--- START ---

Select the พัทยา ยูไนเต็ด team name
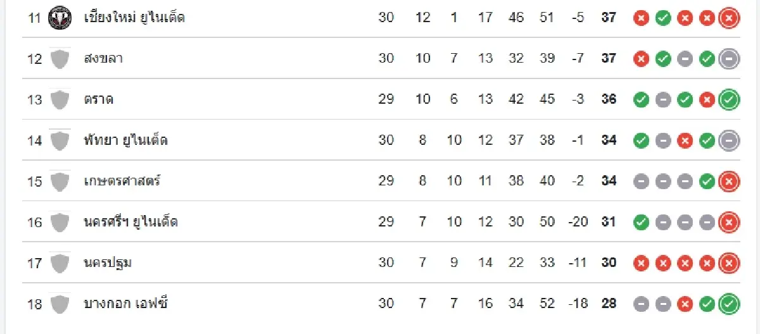Image resolution: width=760 pixels, height=334 pixels. click(x=125, y=140)
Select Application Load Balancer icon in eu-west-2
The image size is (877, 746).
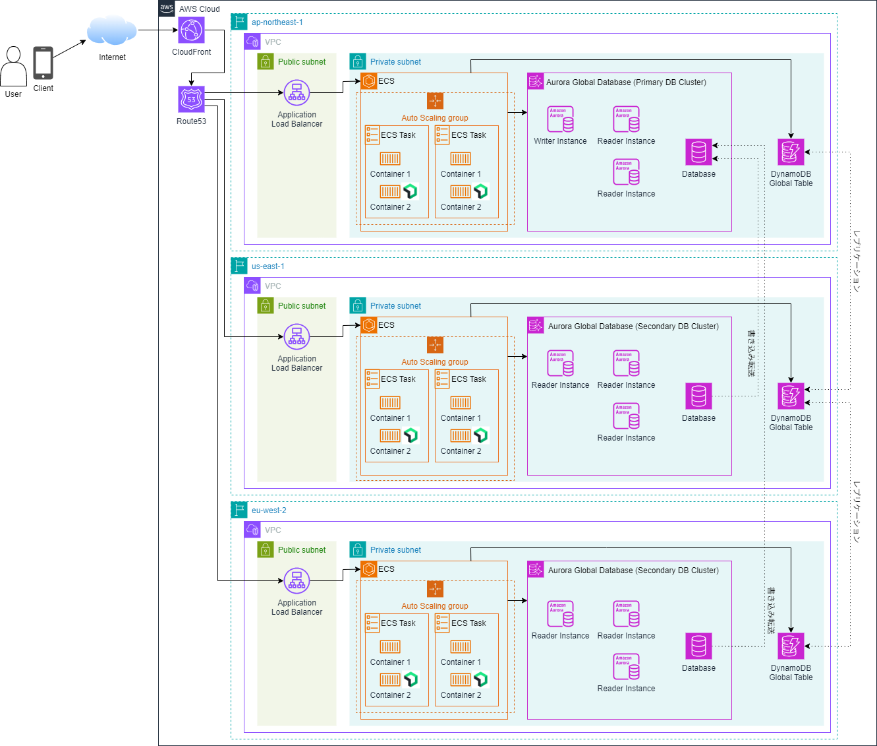297,581
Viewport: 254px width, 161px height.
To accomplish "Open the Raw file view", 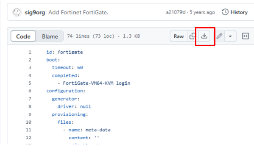I will tap(179, 36).
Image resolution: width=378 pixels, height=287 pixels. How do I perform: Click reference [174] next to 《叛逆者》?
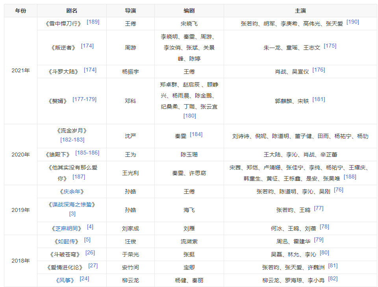(x=87, y=46)
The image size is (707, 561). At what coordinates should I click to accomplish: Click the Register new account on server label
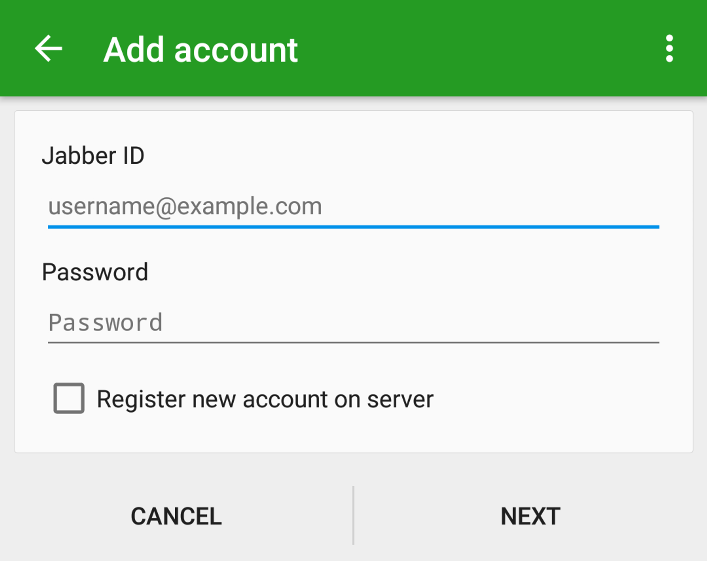pos(265,399)
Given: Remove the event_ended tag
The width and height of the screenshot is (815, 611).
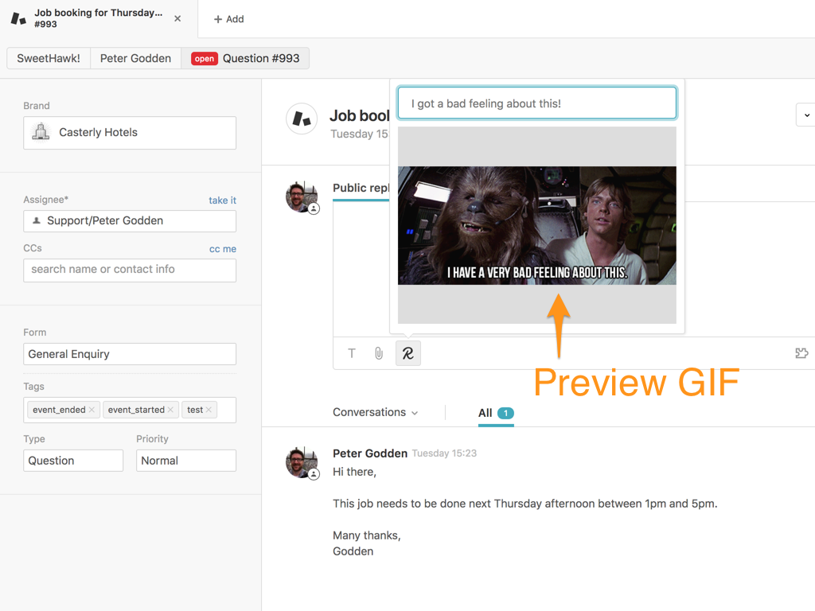Looking at the screenshot, I should [x=92, y=410].
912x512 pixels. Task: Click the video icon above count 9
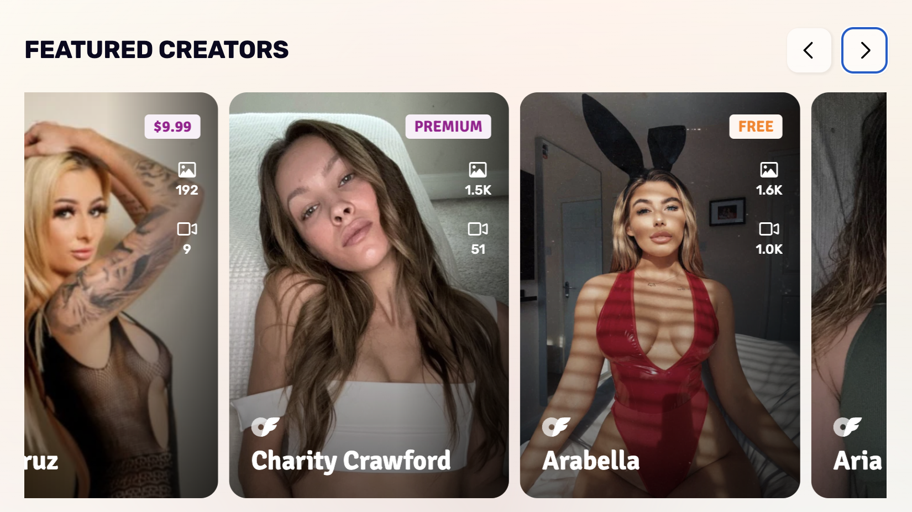187,229
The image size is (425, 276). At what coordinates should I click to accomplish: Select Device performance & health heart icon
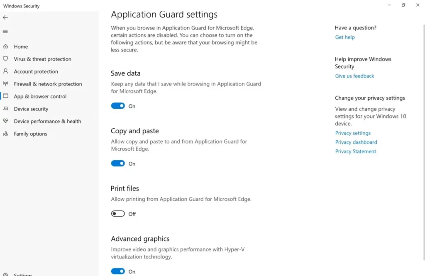tap(5, 121)
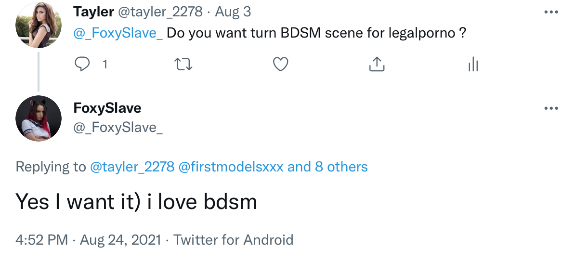Open the Aug 3 tweet timestamp
The width and height of the screenshot is (575, 262).
click(233, 12)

--- END ---

* PROBLEM REQUIREMENTS *
Only the lines from the one containing "The image size is (425, 276)." through the last line of the entries should be transcribed, exactly and with no pictures.

* TASK RESULT *
The image size is (425, 276). At what coordinates should I click to accomplish: Select Device performance & health heart icon
tap(5, 121)
Open the Aug 3 tweet timestamp
The width and height of the screenshot is (575, 262).
click(233, 12)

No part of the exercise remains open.